— begin —

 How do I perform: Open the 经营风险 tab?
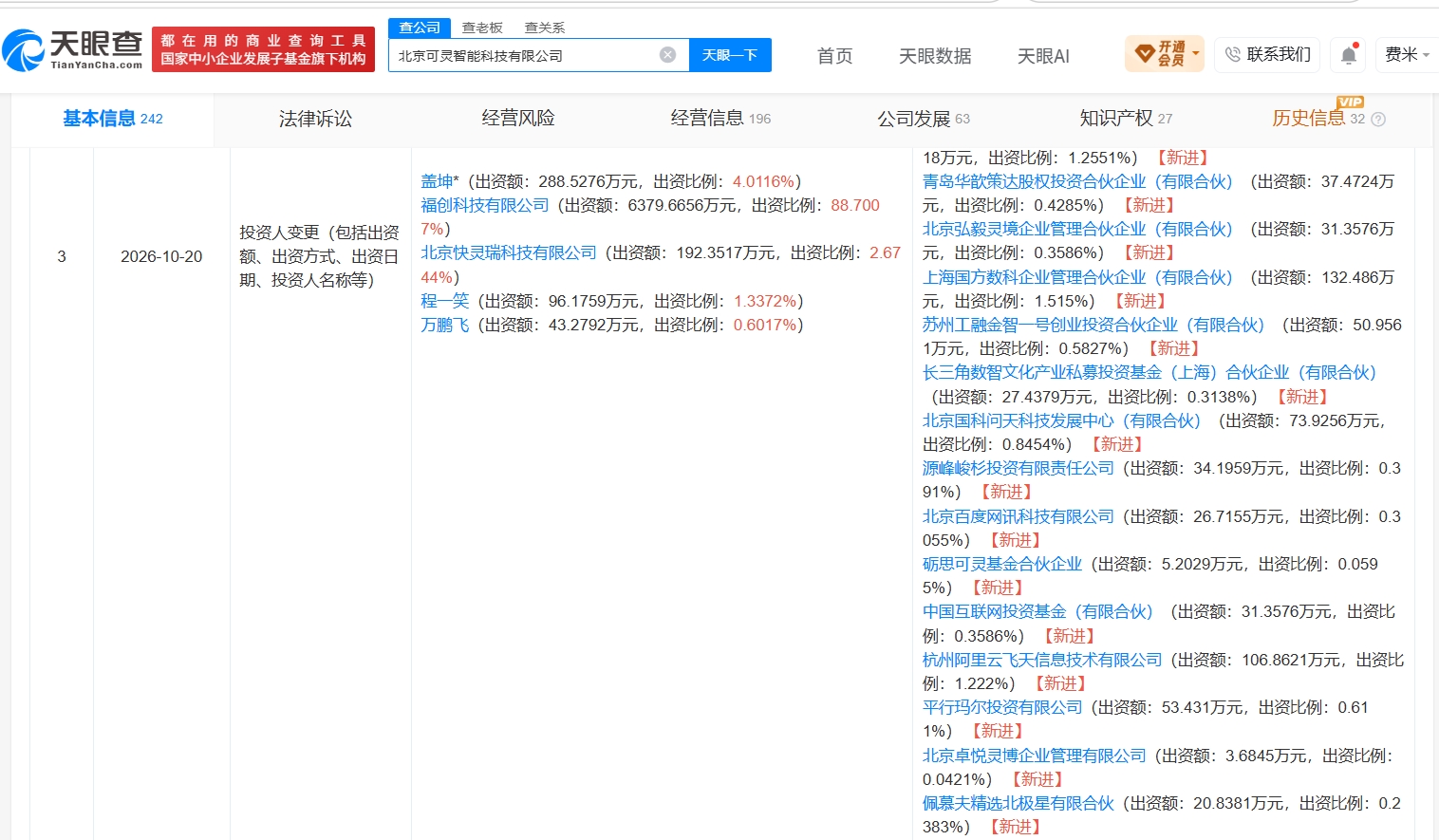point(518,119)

— end —
— begin —

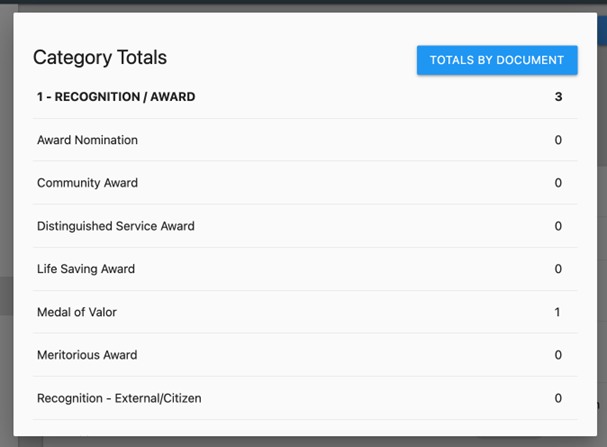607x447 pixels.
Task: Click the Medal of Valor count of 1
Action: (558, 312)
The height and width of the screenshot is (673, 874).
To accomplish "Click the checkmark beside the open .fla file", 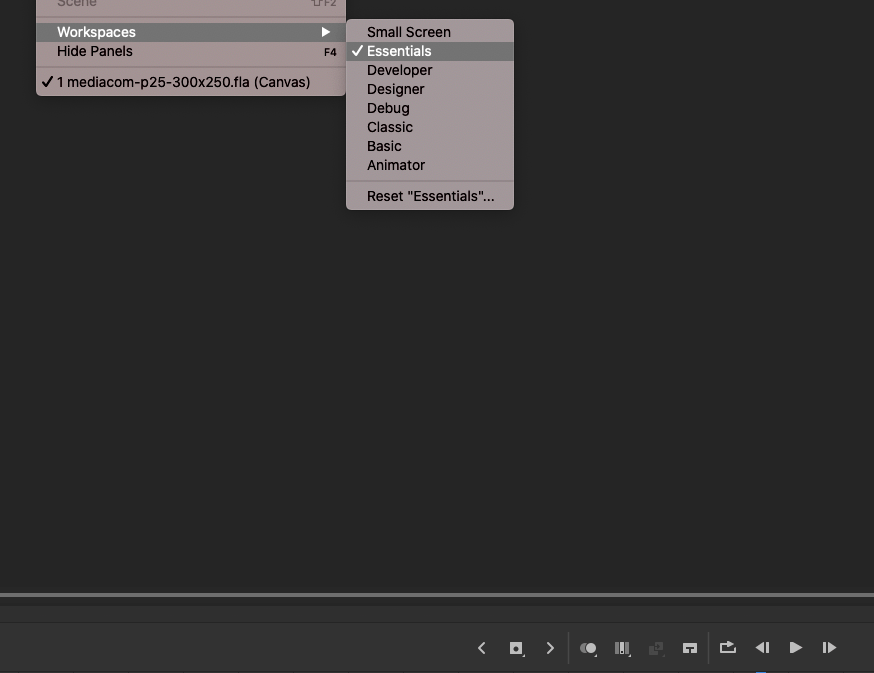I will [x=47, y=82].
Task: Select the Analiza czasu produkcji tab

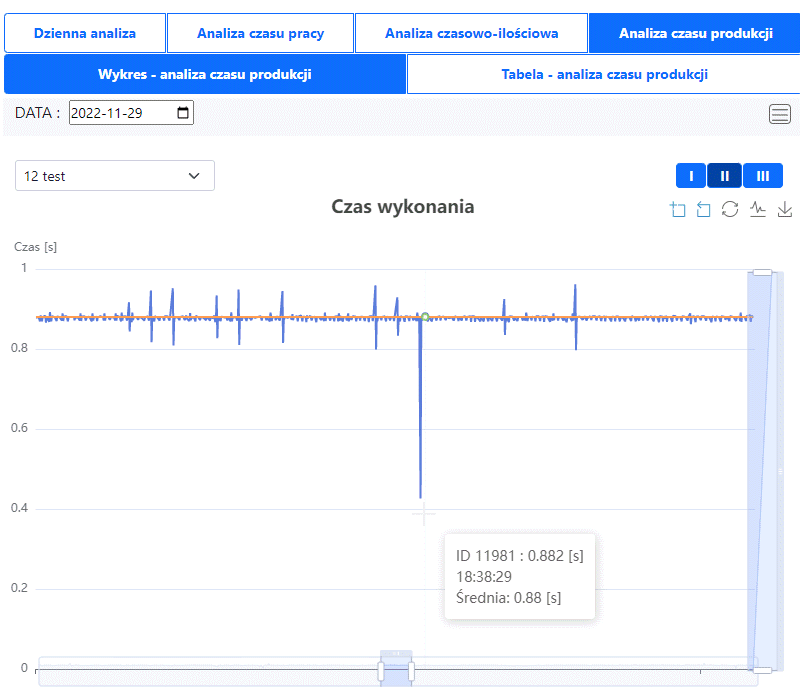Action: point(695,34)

— end —

▶ WRITTEN REQUEST
Please collect every line in the records above that contains the word "Task" and copy each one in full.

▶ CORRECT OUTPUT
Task: Click the Medal of Valor count of 1
Task: Select the Analiza czasu produkcji tab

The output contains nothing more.